The ensuing instrumental, “bowus–quartus,” uses the “boardus quartus” lamellophone melodically, albeit for an extremely slow-moving melody that hovers over the sustained growls of the bass bowus. Isolated lamellophone and plucked bass tones accompany Arthur’s vocals in “Dark Clouds,” another missive about the ills of our society. Although the accompaniment retains its austerity throughout, the lyric ends on a positive, poignant, and downright romantic note:

twenty years now our shared life has grown in magic,
where she ends and I begin, we long ago forgot.

A portentous tremolo opens “bowus—bowus,” which stays predominantly in a very low register throughout. Mitsuko returns again for the final vocal track, “Hand in Hand,” which is almost a love song, albeit one of the strangest ones you’ll ever hear in your life. In the concluding “quartus—quartus,” various thuds in a variety of registers float in sonic space, conjuring the infinite.

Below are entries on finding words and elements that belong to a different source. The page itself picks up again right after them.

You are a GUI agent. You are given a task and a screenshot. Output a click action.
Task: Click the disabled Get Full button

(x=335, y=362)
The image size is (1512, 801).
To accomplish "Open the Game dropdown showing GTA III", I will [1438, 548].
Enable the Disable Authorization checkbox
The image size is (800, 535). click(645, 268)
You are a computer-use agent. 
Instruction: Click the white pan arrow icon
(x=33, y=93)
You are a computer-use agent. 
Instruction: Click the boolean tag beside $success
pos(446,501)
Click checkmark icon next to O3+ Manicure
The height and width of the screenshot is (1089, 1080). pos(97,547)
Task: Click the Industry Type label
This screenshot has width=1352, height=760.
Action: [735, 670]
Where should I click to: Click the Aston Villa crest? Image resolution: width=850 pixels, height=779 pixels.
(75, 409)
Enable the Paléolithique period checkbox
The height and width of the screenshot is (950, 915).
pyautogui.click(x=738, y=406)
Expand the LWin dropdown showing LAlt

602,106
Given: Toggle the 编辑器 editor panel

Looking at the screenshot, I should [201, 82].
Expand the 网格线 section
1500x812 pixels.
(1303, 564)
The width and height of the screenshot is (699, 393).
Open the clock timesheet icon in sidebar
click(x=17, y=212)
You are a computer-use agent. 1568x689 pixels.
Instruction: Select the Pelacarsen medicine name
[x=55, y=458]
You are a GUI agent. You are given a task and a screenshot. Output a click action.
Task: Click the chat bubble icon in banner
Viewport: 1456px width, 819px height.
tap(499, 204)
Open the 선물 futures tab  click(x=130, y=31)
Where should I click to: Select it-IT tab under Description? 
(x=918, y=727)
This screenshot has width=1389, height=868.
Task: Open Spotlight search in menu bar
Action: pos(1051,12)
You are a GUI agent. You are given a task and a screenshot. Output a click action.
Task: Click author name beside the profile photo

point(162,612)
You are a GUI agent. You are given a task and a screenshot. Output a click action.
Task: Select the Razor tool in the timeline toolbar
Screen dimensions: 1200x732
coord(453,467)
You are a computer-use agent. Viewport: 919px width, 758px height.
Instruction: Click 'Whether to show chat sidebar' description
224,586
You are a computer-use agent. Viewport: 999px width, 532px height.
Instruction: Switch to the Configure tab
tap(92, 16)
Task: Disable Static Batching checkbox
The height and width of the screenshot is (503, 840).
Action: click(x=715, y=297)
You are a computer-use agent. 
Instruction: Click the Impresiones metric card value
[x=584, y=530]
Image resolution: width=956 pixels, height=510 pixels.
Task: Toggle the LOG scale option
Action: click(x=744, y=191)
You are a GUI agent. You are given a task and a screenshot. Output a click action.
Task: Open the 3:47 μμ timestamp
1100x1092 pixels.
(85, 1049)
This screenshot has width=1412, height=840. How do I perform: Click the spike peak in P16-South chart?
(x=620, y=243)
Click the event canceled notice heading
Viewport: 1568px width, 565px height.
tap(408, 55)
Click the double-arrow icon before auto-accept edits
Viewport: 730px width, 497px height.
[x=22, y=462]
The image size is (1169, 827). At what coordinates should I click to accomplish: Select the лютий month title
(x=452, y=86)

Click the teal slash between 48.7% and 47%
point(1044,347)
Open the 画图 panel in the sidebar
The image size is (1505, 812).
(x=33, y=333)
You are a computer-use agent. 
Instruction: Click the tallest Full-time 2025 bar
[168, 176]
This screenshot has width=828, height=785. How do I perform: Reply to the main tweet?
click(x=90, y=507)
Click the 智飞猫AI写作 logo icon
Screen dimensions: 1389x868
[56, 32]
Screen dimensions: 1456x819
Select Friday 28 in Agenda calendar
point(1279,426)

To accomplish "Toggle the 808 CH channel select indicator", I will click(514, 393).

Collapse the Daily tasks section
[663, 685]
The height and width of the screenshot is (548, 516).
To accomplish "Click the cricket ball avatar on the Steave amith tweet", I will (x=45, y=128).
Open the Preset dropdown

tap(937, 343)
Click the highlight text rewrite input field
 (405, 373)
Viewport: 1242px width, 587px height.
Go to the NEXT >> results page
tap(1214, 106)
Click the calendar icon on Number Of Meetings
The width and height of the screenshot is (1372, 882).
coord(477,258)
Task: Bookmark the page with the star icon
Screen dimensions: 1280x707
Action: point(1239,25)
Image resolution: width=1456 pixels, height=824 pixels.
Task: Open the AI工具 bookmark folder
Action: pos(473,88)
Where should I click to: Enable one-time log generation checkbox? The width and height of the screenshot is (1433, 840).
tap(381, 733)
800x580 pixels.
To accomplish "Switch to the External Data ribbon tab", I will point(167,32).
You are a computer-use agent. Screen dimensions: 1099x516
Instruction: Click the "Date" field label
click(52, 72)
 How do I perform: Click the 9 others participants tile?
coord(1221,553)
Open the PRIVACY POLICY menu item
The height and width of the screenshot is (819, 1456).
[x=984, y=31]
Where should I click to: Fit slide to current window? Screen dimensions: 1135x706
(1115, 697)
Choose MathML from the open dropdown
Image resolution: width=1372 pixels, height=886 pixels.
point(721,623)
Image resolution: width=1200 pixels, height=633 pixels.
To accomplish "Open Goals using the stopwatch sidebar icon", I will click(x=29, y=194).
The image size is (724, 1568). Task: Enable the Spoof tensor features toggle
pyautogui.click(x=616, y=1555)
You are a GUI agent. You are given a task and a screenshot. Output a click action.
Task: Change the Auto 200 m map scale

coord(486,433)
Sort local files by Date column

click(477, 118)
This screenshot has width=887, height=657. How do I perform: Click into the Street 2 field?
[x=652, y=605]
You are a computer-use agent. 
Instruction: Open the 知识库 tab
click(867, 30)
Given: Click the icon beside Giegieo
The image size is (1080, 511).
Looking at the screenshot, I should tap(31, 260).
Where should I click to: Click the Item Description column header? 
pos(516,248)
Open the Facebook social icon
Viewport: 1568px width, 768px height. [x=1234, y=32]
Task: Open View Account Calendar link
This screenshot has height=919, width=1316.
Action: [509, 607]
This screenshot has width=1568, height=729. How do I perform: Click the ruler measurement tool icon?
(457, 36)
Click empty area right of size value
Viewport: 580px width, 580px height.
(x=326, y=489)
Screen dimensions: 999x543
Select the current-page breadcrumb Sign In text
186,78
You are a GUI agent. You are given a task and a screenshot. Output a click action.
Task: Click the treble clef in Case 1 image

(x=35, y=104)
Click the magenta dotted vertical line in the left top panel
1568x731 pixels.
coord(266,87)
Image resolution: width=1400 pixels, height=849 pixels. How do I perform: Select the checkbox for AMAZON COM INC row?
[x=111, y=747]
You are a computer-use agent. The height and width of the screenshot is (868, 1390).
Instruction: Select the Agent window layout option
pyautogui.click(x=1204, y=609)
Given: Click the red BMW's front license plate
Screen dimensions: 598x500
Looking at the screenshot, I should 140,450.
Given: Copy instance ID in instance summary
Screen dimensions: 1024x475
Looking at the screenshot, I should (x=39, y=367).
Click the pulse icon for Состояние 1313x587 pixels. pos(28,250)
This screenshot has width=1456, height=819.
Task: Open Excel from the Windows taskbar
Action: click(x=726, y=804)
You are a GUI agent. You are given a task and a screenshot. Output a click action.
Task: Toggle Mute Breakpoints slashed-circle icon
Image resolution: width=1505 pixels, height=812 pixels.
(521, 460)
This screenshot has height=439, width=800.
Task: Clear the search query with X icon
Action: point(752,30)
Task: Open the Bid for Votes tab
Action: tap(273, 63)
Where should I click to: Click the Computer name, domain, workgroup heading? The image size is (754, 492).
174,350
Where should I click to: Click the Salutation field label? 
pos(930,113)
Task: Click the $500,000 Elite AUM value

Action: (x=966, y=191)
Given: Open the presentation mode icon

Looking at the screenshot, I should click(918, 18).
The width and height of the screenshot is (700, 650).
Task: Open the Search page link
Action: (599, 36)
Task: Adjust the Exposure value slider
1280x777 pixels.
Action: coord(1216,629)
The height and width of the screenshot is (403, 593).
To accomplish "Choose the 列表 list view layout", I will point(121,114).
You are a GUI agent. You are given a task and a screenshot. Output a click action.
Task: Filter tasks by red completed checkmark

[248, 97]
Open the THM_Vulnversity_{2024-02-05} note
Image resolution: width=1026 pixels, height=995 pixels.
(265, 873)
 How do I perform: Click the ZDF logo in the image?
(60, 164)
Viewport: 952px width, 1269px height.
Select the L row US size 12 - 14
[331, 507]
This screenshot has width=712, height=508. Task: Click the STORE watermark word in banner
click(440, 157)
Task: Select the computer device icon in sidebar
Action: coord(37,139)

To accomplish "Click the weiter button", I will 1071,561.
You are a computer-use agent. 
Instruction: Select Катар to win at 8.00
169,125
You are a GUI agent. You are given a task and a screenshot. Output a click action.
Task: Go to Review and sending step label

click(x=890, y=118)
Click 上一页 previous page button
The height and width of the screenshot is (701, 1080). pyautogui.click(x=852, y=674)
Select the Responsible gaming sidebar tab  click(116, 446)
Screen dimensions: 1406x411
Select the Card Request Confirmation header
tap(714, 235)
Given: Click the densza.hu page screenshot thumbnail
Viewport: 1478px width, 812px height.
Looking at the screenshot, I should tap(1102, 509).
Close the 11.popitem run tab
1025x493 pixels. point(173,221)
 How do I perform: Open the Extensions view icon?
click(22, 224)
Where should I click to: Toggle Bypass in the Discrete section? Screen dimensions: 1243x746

Last month Arthur and Mitsuko wrote to me describing the reactions of people in their community to Work in Progress—grocery store cashiers, bank tellers, gas station attendants, postal clerks, etc., folks who are fall outside the usual “new music demographic,” to whom they gave free copies of the disc. According to them, everyone listened to the disc again and again, while driving or working, one even listened in a hot tub. They believe that “maybe we’ve created some of the very first New Music for the 99%.”

I, for one, am totally a fan of their work. But I hope they don’t wait another six years before making their next recording.